### Excerpted passage
──────
SAN DIEGO: There is so much energy, so much fun, so many good people in the clubhouse that it’s hard not to feel optimistic about the Indians’ chances in 2014.
Especially before they’ve played a regular-season game.
Although I must confess that all that optimism vanished in the 24 hours after talks broke off with Justin Masterson, who will start his third consecutive Opening Day on Monday against the Oakland Athletics.
Even as some of those good vibes came flowing back, especially with the way Nick Swisher and Ryan Raburn have been hitting of late, I still don’t believe the front office did enough to catch the Detroit Tigers in the American League Central.
Here are some of my likes, dislikes and issues I’m 50-50 on going into this season. (All spring statistics are going into Saturday’s game.)
1. Michael Brantley is ready to make a name for himself.
──────
### Provided material
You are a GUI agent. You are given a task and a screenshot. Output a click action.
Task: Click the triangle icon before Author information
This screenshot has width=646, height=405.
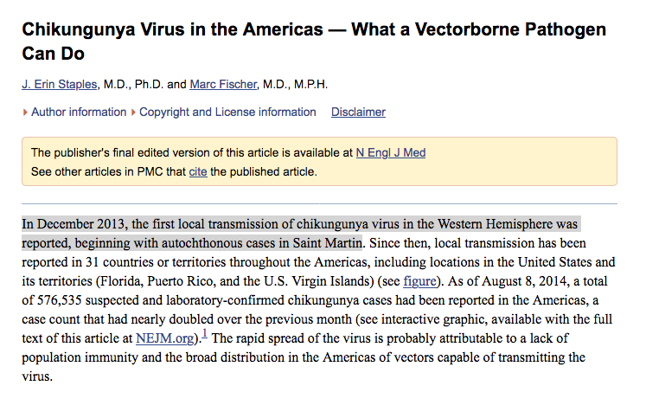pos(25,113)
──────
### Exercise directions
How would the column on the Indians' 2014 outlook continue past its last line? Write the next part.

### Answer to the exercise
By October, Brantley might not even need his “Dr. Smooth” nickname any longer. He’s leading the majors this spring with a .521 average. Since early in 2013, I’ve believed the Indians go as Brantley goes. If he goes as well as his teammates suggest, the Tribe will be a playoff contender.
2. Jason Kipnis looks like a cornerstone.
Kipnis typifies the gritty, hard-working demeanor of the Indians, who don’t have a superstar but have a solid, close-knit team. Last season, only his second full year in the majors, Kipnis led the Tribe in runs, hits, RBI and steals and his .284 average was second on the team.
3. No situation is too big for Cool Hand Danny.
Right-hander Danny Salazar is only 24, but he’s got the moxie to handle the big moment. In his last outing, he started the AL wild-card game. Next is the April 4 home opener. His unflappable calm seems nearly as important as his 100-mph fastball. You can see why the Indians have been careful after his 2010 right elbow reconstruction.
4. Vinnie might be the Vinnie of old.
Spring training means nothing, except perhaps when it comes to Vinnie Pestano. The right-handed reliever was mechanically and mentally dreadful in 2013 and was sent to Triple-A. He had a 7.36 ERA in 7⅓ spring innings, but that was skewed by four earned runs he gave up in one-third of an inning against the Colorado Rockies on March 22. The rest of the way he allowed two earned runs. Pestano returning to his 2011 and ’12 form would go a long way to make up for the loss of free agent Joe Smith.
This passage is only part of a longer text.